**What you have to do:** Only the lines with "computer" in the entries below belong in the answer; please copy them.

---------- Exercise material

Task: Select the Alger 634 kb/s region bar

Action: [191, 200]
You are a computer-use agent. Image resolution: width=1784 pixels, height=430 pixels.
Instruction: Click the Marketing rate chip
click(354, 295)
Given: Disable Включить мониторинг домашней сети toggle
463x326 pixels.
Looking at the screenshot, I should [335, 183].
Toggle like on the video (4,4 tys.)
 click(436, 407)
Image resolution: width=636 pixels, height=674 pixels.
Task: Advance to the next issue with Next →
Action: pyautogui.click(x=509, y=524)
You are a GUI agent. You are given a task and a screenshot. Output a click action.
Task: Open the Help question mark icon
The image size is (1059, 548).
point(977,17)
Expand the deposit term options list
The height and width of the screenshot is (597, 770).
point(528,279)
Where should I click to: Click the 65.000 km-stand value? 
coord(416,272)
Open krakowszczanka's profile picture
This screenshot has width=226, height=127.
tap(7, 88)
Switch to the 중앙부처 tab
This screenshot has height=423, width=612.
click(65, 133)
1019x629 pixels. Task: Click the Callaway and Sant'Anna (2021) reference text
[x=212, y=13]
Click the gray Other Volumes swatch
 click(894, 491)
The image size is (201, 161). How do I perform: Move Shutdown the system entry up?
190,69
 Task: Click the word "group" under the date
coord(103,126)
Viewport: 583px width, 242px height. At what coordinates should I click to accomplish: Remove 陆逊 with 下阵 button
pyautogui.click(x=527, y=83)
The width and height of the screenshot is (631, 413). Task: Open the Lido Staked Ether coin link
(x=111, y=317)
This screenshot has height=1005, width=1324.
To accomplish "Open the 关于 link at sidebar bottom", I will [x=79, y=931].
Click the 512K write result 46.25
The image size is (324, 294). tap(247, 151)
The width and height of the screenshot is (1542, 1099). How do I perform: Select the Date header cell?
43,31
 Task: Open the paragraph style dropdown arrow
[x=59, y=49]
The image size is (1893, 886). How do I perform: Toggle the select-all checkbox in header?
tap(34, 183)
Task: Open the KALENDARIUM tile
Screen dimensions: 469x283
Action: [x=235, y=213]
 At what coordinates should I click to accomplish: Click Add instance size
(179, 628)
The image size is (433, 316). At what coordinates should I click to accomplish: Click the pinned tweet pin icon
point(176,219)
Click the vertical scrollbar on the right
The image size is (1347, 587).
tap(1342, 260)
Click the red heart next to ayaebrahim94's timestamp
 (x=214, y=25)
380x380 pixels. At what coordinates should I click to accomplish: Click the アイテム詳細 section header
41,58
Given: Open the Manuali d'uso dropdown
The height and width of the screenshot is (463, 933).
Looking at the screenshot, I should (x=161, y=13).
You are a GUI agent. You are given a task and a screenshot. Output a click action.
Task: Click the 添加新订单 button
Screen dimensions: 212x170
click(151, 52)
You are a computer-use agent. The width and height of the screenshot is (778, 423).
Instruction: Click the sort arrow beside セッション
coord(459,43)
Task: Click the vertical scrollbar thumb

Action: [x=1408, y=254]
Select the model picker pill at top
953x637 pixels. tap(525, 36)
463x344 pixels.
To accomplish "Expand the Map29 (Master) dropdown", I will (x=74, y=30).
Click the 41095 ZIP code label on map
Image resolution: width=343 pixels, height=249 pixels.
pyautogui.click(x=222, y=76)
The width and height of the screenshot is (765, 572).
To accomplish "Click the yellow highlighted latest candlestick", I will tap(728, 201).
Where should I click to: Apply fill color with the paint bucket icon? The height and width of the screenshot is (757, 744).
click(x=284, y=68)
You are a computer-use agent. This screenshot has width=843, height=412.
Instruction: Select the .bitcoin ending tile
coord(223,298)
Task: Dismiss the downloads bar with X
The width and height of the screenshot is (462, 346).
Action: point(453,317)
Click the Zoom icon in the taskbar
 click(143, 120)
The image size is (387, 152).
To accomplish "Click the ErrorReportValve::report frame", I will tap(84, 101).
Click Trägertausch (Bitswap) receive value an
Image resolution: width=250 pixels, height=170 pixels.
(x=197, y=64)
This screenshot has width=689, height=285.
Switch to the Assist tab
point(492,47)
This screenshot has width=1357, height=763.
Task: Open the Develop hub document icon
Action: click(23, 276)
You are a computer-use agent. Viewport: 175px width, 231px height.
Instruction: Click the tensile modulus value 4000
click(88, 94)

--------------------

**Answer box:**
You are a computer-use agent. Image resolution: width=1784 pixels, height=430 pixels.
You are a computer-use agent. The width and height of the screenshot is (778, 423).
You are a computer-use agent. This screenshot has width=843, height=412.
You are a computer-use agent. Viewport: 175px width, 231px height.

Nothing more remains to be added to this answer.